Interviews

Interview: Michael Schenker – a guitar legend on a mission to rock

Michael Schenker on stage in Tokyo in 2015. Photo: Stefan Nilsson
Michael Schenker on stage in Tokyo in 2015. Photo: Stefan Nilsson

Michael Schenker, one of the most legendary hard rock guitarists of all time, tells Roppongi Rocks that he plans to release a new Michael Schenker’s Temple of Rock album in 2017. He also talks about his impact on today’s guitar heroes, his MSG reunions, his brief stint with glam rockers Ratt and what happened with Graham Bonnet in a brand new interview.

Michael Schenker made a name for himself in his teens. He played guitar for two legendary rock bands, Scorpions and UFO, before continuing his career with his own band, Michael Schenker Group. For the past five years his main focus has been on Michael Schenker’s Temple of Rock, a group full of familiar names which has toured extensively and released two studio albums as well as two live DVDs.

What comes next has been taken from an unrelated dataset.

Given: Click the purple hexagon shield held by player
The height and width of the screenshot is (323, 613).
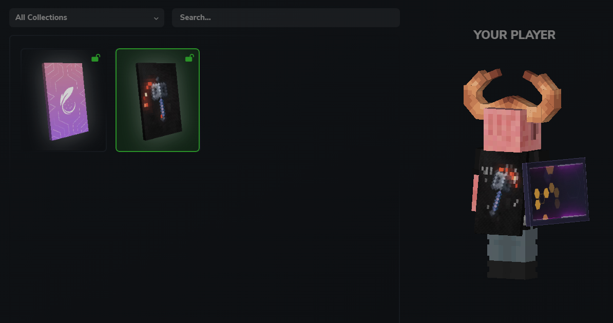Looking at the screenshot, I should point(555,192).
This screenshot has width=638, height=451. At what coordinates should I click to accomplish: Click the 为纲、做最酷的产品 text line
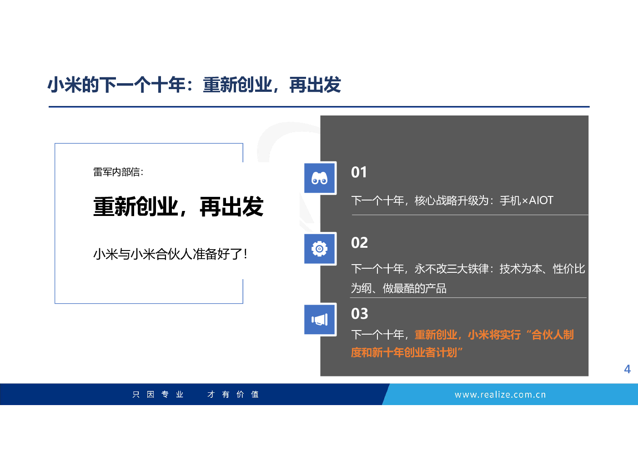tap(398, 288)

This year Schenker has been doing a number of celebrated MSG reunions, some under the Michael Schenker Fest name.

Michael Schenker on stage in Tokyo in 2015. Photo: Stefan Nilsson
Michael Schenker on stage in Tokyo in 2015. Photo: Stefan Nilsson

Michael Schenker, who has been a major influence on many of today’s successful guitar players, is in a great mood when Roppongi Rocks calls him up for a chat ahead of his forthcoming return to Japan with Michael Schenker Fest in August.

“My life, if I look back now, comes in three sections,” explains Schenker. “In the first section I did some things that had such an impact on the rest of the world, but I was never aware of it. I was just happy playing guitar and being myself. I intuitively stayed away from copying other music since I was 17. I stayed away from listening to music and I just simply had fun playing guitar. In my first section, all the way up to ‘Lovedrive’, that was basically my development section. I did not know what I did. I had no idea that I had such an impact on the rest of the world. That was all created completely unconsciously in the 70s. Then people in the 80s and 90s, and even now… In metal music people are using what I created. So, basically I became a trend maker without knowing it.”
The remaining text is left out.